Perhaps the only one of the whole Oswald family upon whom the prejudices had not descended was the widow of Sir John. Upon the death of her husband, when she had to leave Thorndyke, she took on lease the house at Hallingham, and had never removed from it. Her jointure was not a large one; but Sir John had bequeathed to her certain moneys absolutely, and these were at her own disposal. These moneys were also being added to yearly, for she did not spend all her income; so that it was supposed Lady Oswald would leave a pretty little sum behind her, by which somebody would benefit. There was no lack of "somebodies" to look out for it, for Lady Oswald had two nephews with large families, both of whom wanted help badly. One of these nephews, the Reverend Mr. Stephenson, was a poor curate, struggling to bring up his seven children upon one hundred a year. Lady Oswald sent him a little help now and then; but she was not fond of giving away her money.

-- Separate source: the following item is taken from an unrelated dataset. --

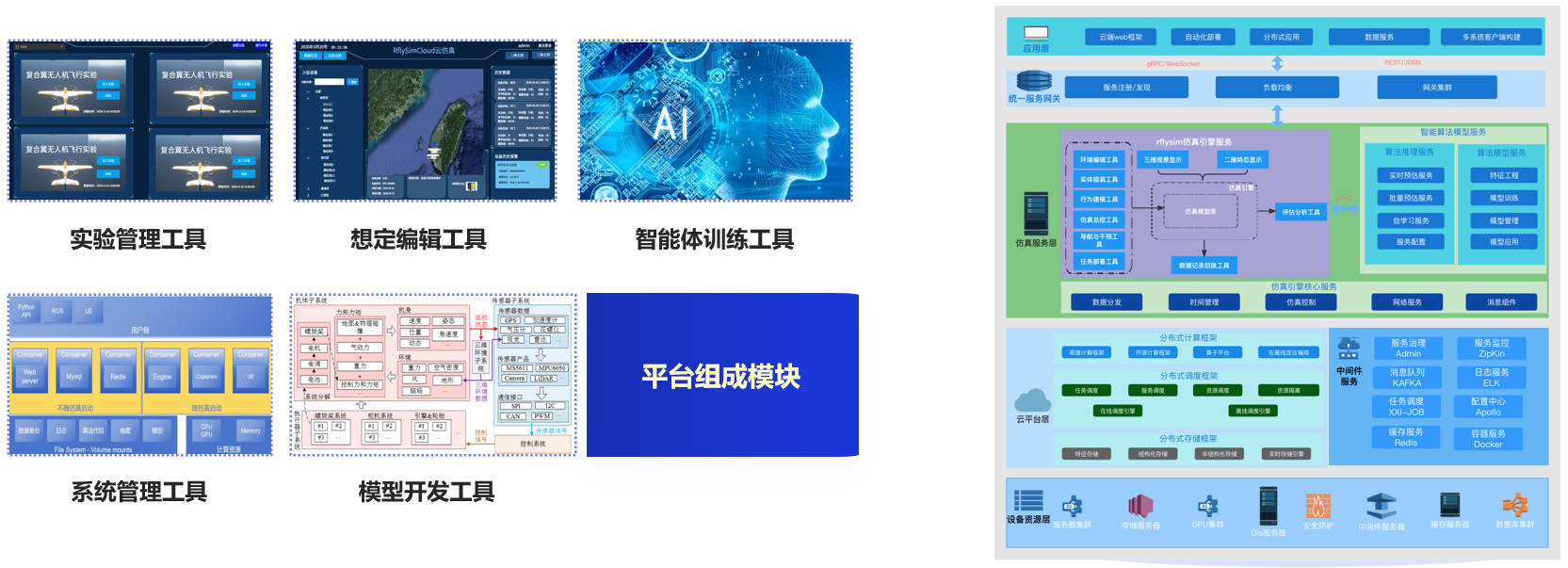The height and width of the screenshot is (568, 1568).
Task: Click the GPU集群 icon
Action: point(1207,506)
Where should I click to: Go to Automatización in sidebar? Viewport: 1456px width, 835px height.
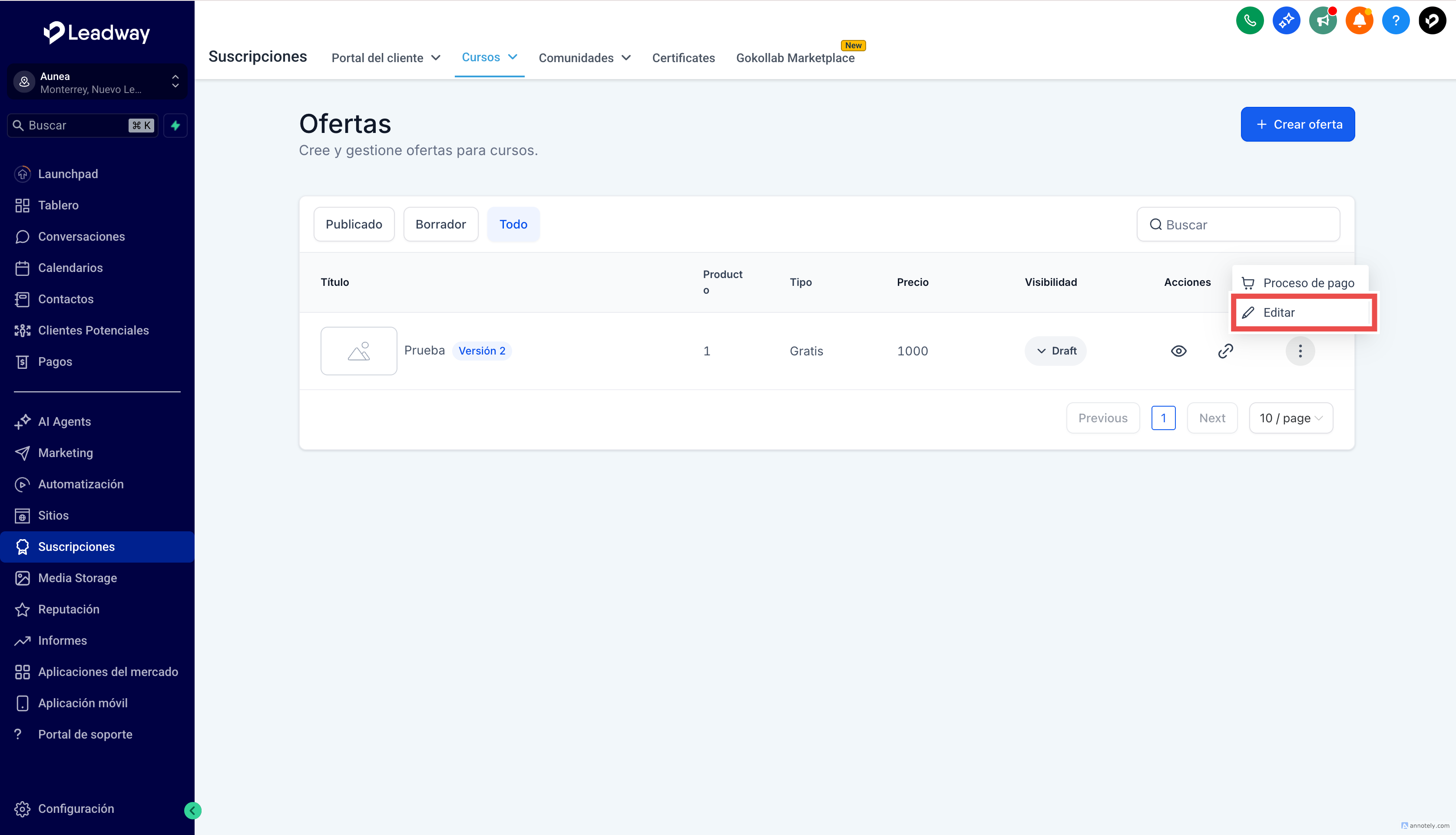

The pride and prejudices of the family had not fallen upon her and she noticed and welcomed Oswald Cray. He was fifteen when she settled at Hallingham, and she had him to spend his first holidays with her afterwards. She had continued to notice him ever since, to invite him occasionally, and she was in her way fond of him; but it was not in the nature of Lady Oswald to feel much fondness for any one.

And yet, though not in her inmost heart cherishing the prejudices of the Oswalds, she did in a degree adopt them. She could not be independent and brave them off. Conscious that she was looked down upon herself by the Oswalds, she could not feel sufficiently free to take up her own standard of conduct, and fling those prejudices utterly to the winds. Upon tolerably good terms with Thorndyke, paying it occasional state visits, and receiving state visits from it in return, she did not openly defy all Thorndyke's prejudices. Though she acknowledged Oswald Cray as a relative, received him as an equal, there it ended, and she never, by so much as a word or a nod, recognised his father, Mr. Cray. She never had known him, and she did not enter upon the acquaintance. But in this there was nothing offensive, nothing that need have hurt the feelings of the Crays; Lady Oswald and they were strangers, and she was not bound to make their acquaintance, any more than she was that of other gentlepeople about Hallingham, moving in a sphere somewhat inferior to herself.

Mr. Cray had continued to reside at Hallingham Abbey, and to live at it in a style that his income did not justify. However the Oswalds may have despised him, he did not despise himself; neither did Hallingham. Mr. Cray of the Abbey was of note in the town; Mr. Cray was courted and looked up to; Mr. Cray went to dinner-parties, and gave them; Mr. Cray's wife was fashionable and extravagant, and so were Mr. Cray's daughters; and altogether Mr. Cray was a great man, and spent thousands where he ought to have spent hundreds.

He had four children, not counting Oswald--Marcus and three daughters--and it cost something to bring them out in the world. Marcus, changeable and vacillating by nature, fixed upon half a dozen professions or occupations for himself, before he decided upon the one he finally embraced--that of a doctor. Chance, more than anything else, caused him to decide on this at last. Altogether what with home extravagance and the cost of his children, Mr. Cray became an embarrassed man; and when he died, about two years previous to the opening of this story, a very slender support was left for his wife and daughters. His will did not even mention Oswald. Two or three hundred pounds were left to Marcus--the rest to Mrs. Cray for her life, and to go to her daughters afterwards.